FOLICHONNERIES – Quand l’imaginaire prend le dessus sur le réel
Une comédie douce-amère sur l’évasion, les désirs inassouvis et le pouvoir réconfortant de l’imagination.
FOLICHONNERIES | SYNOPSIS
François et Julie forment un couple depuis seize ans et ont deux enfants. Pourtant, l’intimité qui les unissait autrefois s’est peu à peu éteinte. Ils décident alors d’ouvrir leur relation et de se lancer dans de nouvelles expériences amoureuses et sexuelles, dans l’espoir de mieux se comprendre eux-mêmes. Mais les choses sont-elles vraiment aussi simples qu’ils l’imaginent ?
FOLICHONNERIES | CRITIQUE
Vu pour nous par Walter Gasperi
Entre routine et désir de renouveau
Avec une remarquable liberté de ton et un sens aigu de la comédie du quotidien, Eric K. Boulianne raconte dans FOLICHONNERIES l’histoire d’un couple qui, après seize années de vie commune, tente de redonner un nouvel élan à une relation qui s’est figée dans les habitudes. Ce qui pourrait n’être qu’une comédie sentimentale légère se révèle peu à peu une réflexion étonnamment sincère sur le désir, l’intimité et la fragilité des relations modernes.
Dès la scène d’ouverture, le ton est donné. Dans un long plan fixe, François et Julie écoutent un couple plus jeune parler ouvertement de relations ouvertes, de pratiques sexuelles et de limites émotionnelles. Boulianne instaure immédiatement cette franchise décomplexée qui traverse tout le film. Jamais voyeuriste, toujours curieux et profondément humain, son regard accompagne des personnages contraints de se réinventer entre confort de l’habitude et aspiration au changement.
Le quotidien familial mis à nu
La vie du couple est depuis longtemps dominée par la routine. En apparence, tout fonctionne parfaitement avec leurs deux filles. Pourtant, sous la surface, l’éloignement et le manque de communication se sont installés.
Les scènes impliquant les enfants comptent parmi les plus réussies du film. Avec une lucidité désarmante, elles perçoivent les tensions de leurs parents et viennent régulièrement égratigner l’image que ceux-ci ont d’eux-mêmes. Ces moments apportent au récit une dimension à la fois drôle et particulièrement juste.
Lorsque Louise représente au tableau les relations polyamoureuses de ses parents, la comédie de situation se mêle à une observation sociale subtile. Boulianne ne juge jamais ses personnages ; il révèle au contraire leurs incertitudes avec beaucoup d’empathie.
Entre libération et jalousie
Divisé en six chapitres, le film suit les premiers pas prudents du couple vers une ouverture de leur relation. À la curiosité initiale succèdent les doutes, la jalousie et les blessures, mais aussi de nouvelles expériences de proximité et d’émancipation.
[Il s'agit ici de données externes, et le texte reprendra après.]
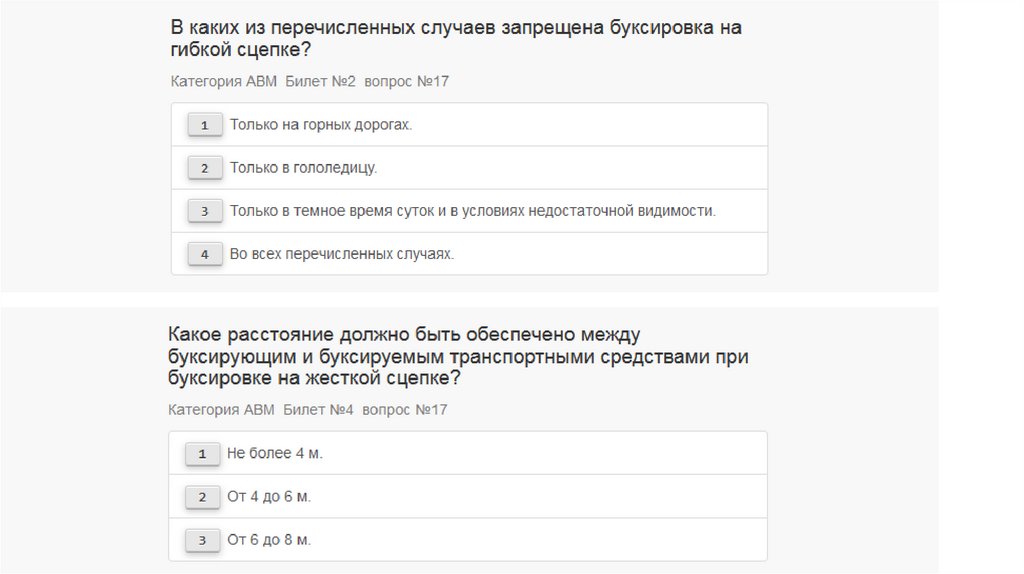Open the "Билет №2" label
This screenshot has height=574, width=1024.
click(320, 81)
Le réalisateur s’intéresse moins à la provocation qu’aux transformations émotionnelles qui traversent une relation de longue durée. Le film repose en grande partie sur l’alchimie évidente entre Catherine Chabot et Eric K. Boulianne, qui insufflent à leurs personnages chaleur et crédibilité.
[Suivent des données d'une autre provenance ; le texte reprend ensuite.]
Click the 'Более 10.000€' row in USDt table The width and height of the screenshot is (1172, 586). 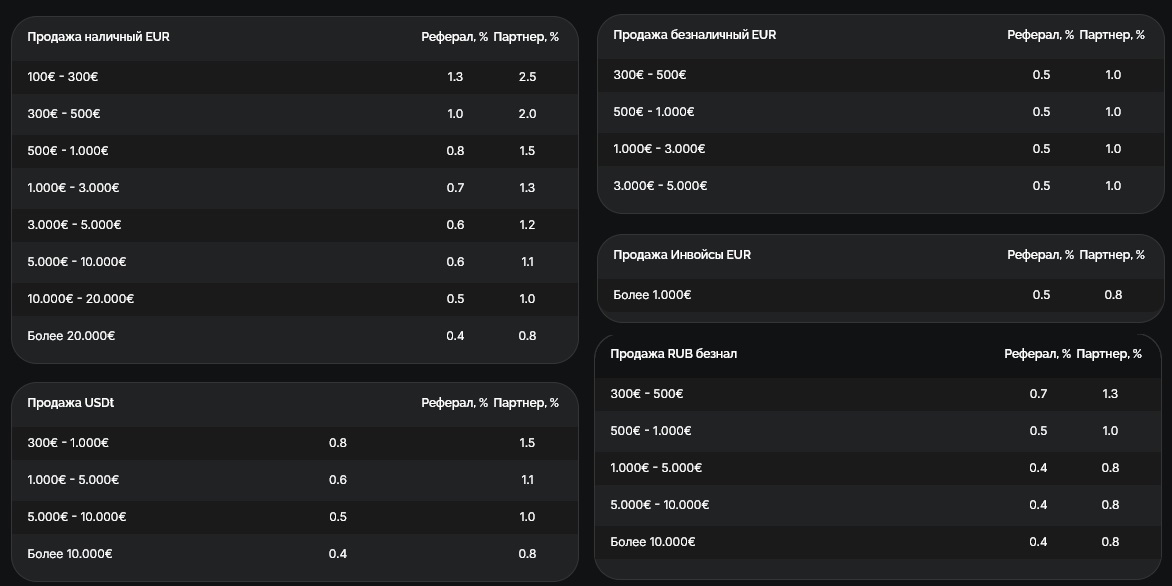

Leurs dialogues sont précis, rythmés et souvent teintés d’un humour discret qui n’atténue jamais la profondeur des conflits.
Une mise en scène sobre, une grande sincérité
Sur le plan formel, la mise en scène demeure volontairement épurée. La caméra reste proche des personnages et observe avec précision les moindres changements dans les regards, les gestes ou les attitudes.
Ce n’est que vers la fin que l’image s’ouvre progressivement, comme si le film lui-même se libérait en même temps que ses protagonistes. Cette attention portée à l’essentiel confère à la comédie une véritable authenticité. Jamais le film ne cherche la provocation gratuite ; c’est au contraire son honnêteté qui lui donne sa légèreté et sa force émotionnelle.
Conclusion
Avec FOLICHONNERIES, Eric K. Boulianne signe une comédie relationnelle aussi drôle qu’étonnamment sensible. Grâce à une grande liberté de ton, des dialogues particulièrement réussis et deux interprètes parfaitement accordés, le film explore les possibilités et les limites de l’émancipation sexuelle. Il rappelle surtout que, même au cœur des habitudes les plus enracinées, il est toujours possible de réinventer la proximité et de retrouver le goût de vivre.